*PROBLEM TO WORK ON*
Look for "Number" in every line of the listing. Copy the lines that have it.

· · · · · · ·

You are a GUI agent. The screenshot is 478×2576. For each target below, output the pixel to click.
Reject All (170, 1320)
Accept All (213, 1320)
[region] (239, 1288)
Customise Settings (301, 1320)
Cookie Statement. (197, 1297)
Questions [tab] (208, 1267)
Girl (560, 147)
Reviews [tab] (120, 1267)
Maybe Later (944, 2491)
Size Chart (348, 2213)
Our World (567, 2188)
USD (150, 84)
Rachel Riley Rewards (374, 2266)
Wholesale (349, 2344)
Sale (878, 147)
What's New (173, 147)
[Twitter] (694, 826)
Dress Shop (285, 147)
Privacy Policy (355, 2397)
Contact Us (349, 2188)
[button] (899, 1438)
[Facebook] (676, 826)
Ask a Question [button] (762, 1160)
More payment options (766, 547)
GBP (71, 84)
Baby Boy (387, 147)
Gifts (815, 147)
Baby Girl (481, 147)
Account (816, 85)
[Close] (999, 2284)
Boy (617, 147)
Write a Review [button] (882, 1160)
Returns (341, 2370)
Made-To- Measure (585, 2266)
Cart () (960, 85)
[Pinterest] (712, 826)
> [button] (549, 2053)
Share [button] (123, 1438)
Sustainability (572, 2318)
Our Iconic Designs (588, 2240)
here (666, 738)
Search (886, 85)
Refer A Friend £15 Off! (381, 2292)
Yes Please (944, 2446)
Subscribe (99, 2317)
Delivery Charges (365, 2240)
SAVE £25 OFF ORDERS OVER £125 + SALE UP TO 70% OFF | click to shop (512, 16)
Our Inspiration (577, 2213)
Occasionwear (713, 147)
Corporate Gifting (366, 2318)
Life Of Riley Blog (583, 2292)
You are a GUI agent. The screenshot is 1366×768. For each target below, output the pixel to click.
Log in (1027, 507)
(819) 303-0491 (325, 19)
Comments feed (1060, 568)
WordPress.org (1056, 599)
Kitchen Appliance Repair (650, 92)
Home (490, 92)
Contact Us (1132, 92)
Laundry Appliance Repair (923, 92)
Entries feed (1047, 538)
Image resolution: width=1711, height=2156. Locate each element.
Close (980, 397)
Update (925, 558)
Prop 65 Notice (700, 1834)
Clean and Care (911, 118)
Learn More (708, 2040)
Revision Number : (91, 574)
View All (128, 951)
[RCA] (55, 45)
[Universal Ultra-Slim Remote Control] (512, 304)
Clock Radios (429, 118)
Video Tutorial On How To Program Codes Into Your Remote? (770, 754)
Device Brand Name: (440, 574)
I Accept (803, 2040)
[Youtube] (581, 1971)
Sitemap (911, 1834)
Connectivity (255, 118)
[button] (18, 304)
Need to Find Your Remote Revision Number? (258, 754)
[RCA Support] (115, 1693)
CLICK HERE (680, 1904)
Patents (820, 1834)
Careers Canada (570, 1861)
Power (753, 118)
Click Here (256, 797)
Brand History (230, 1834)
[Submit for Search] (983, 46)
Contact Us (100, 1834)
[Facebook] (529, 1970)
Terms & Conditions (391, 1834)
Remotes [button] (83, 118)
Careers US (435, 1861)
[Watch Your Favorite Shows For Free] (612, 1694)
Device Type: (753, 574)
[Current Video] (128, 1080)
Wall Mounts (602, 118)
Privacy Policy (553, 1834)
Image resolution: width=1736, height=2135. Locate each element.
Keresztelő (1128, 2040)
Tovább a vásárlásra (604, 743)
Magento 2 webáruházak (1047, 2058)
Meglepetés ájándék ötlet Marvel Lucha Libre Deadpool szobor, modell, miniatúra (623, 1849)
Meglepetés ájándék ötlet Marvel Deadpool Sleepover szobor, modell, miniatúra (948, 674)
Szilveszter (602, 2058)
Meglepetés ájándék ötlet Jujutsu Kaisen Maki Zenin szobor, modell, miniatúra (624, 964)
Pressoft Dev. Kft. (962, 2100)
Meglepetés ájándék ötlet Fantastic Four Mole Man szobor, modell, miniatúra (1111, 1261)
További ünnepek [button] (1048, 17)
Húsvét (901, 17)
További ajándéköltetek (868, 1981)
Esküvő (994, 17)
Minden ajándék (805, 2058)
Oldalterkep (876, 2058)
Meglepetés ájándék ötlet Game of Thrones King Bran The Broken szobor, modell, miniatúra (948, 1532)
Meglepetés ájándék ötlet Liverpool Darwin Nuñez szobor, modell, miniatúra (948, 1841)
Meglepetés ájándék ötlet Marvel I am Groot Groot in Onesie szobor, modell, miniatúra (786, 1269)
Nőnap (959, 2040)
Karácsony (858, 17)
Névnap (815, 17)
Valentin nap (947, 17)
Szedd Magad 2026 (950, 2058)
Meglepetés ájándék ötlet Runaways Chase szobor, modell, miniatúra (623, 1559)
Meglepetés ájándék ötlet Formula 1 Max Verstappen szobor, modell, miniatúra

· · · · · · ·

*YOUR RESPONSE*
Revision Number : (91, 574)
Need to Find Your Remote Revision Number? (258, 754)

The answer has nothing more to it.